- [Requirement 1] In the records below, copy out the stretch from the line containing "Given: Follow the #car@leroymods hashtag" through the line containing "point(88,414)", with both lines included and every line kept unchanged.

==*==

August 14, 2013

Research Continues

Lessons From a Lamp Post: Why the numbers don't add up. Part 2 of 4
 
There isn't yet adequate data on the link between gun deaths and gun laws, even though a more recent study suggests that states with the most laws had lower gun-death rates than states with the least number of laws. The authors acknowledge that the research has limitations: “Just because the two factors are present, doesn’t mean that one caused the other”.
 
The researchers and critics agree that this study falls short of proving a direct link between the number of gun laws and gun violence. The study did not include a complete list of gun laws; it does not account for differences between a state’s specific laws; it does not include measures for how hard states work to enforce their laws; and it does not evaluate the effect on the flow of firearms between states with different laws.
 
One of the main points that limit this study’s conclusions is how the rate of firearm ownership in states impacts the correlation of gun laws and gun deaths. States generally fall to either end of the spectrum, strong laws with fewer deaths or weak laws with more deaths. The problem of associating the rate of firearm ownership with the rate of violent deaths is that it’s easier to enact these laws in states that have a low rate of firearm ownership to begin with, because gun ownership is not as important in those states. This study cannot say that these laws, individually or in aggregate, drive firearm death rates up or down.

==*==

- [Requirement 2] Take the article on gun laws and gun-death rates further, picking up after its last sentence.

==*==

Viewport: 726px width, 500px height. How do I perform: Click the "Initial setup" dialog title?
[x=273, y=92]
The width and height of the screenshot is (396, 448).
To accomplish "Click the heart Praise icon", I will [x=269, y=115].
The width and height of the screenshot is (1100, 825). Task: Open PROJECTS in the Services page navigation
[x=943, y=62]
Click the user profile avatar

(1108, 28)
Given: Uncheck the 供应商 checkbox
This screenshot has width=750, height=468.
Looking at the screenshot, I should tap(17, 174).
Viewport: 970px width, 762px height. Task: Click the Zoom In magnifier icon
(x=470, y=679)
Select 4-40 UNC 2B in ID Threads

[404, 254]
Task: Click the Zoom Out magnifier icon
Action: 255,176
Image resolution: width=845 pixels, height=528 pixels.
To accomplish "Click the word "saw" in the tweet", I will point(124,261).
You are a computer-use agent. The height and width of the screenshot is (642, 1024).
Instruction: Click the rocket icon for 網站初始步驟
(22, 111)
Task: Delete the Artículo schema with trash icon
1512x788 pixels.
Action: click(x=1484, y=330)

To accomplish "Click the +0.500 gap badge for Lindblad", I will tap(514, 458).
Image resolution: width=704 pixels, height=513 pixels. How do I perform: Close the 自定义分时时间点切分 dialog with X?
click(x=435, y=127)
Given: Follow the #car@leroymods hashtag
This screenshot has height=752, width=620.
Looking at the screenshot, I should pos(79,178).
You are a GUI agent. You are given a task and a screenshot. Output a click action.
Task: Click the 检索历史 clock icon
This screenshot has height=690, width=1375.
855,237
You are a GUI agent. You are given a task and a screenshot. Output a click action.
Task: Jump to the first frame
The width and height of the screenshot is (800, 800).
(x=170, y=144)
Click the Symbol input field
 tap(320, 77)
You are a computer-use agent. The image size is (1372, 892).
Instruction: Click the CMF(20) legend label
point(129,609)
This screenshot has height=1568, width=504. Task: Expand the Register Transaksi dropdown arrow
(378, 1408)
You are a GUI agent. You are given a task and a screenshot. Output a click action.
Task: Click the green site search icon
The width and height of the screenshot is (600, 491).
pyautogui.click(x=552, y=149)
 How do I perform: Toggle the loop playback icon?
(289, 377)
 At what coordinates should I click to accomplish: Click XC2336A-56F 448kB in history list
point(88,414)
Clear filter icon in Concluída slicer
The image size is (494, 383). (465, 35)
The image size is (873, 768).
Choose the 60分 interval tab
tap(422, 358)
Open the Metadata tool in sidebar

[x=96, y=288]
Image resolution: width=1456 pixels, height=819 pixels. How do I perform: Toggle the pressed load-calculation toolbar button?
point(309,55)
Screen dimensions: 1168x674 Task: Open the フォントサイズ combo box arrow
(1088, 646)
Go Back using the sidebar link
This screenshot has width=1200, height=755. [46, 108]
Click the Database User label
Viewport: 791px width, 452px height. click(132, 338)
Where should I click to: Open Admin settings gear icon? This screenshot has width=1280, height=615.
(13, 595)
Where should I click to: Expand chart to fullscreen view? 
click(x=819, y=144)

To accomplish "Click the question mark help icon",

==*==

- [Final answer 1]
Given: Follow the #car@leroymods hashtag
This screenshot has height=752, width=620.
Looking at the screenshot, I should pos(79,178).
You are a GUI agent. You are given a task and a screenshot. Output a click action.
Task: Click the 检索历史 clock icon
This screenshot has height=690, width=1375.
855,237
You are a GUI agent. You are given a task and a screenshot. Output a click action.
Task: Jump to the first frame
The width and height of the screenshot is (800, 800).
(x=170, y=144)
Click the Symbol input field
 tap(320, 77)
You are a computer-use agent. The image size is (1372, 892).
Instruction: Click the CMF(20) legend label
point(129,609)
This screenshot has height=1568, width=504. Task: Expand the Register Transaksi dropdown arrow
(378, 1408)
You are a GUI agent. You are given a task and a screenshot. Output a click action.
Task: Click the green site search icon
The width and height of the screenshot is (600, 491).
pyautogui.click(x=552, y=149)
 How do I perform: Toggle the loop playback icon?
(289, 377)
 At what coordinates should I click to accomplish: Click XC2336A-56F 448kB in history list
point(88,414)

- [Final answer 2]
 
For example: The Brady Campaign named California as the state with the strongest gun control laws in 2011, and yet, according to data from the Federal Bureau of Investigation's uniform crime reports, California, with a population of about 37 million, had 1,220 gun murders in 2011; 68 percent of all murders for that year, or 3.25 murders per 100,000 people.
 
"What is very unusual is that California also has a program by which guns can be removed or “recovered” from people who subsequently become prohibited from owning firearms. While it might make sense that it would have a high number of murders due to its high population numbers, notice that gun control has not had an impact on gun crime.
 
Texas has a population of about 25.6 million and it had 699 total gun murders in 2011 (nearly half that of California); or 2.91 murders per 100,000 people. The Brady Campaign named Utah, with a population of 2.8 million as the state with the weakest gun controls in 2011, and it experienced 26 gun murders in 2011; or 0.97 murders per 100,000 people. Notice that in Utah gun crime isn’t high like the Brady Campaign might argue, and notice again that gun control is not a predictor of gun crime.
 
The Federal Bureau of Investigation's data also notes that Washington, D.C. had the highest murder rate per 100,000 people. The nation's capital saw 12 gun murders per 100,000 in 2011, even though in 1976 the District of Columbia required all guns be registered, banned new handgun sales and required guns stored at home to be dissembled or locked up. These measures which lasted more than three decades didn't have the desired effect, demonstrating that the tool is not the problem.
 
In 2013, the Wall Street Journal reported, “The gun ban had an unintended effect: It emboldened criminals because they knew that law-abiding District residents were unarmed and powerless to defend themselves. Violent crime increased after the law was enacted, with homicides rising to 369 in 1988, from 188 in 1976 when the ban started. By 1993, annual homicides had reached 454”.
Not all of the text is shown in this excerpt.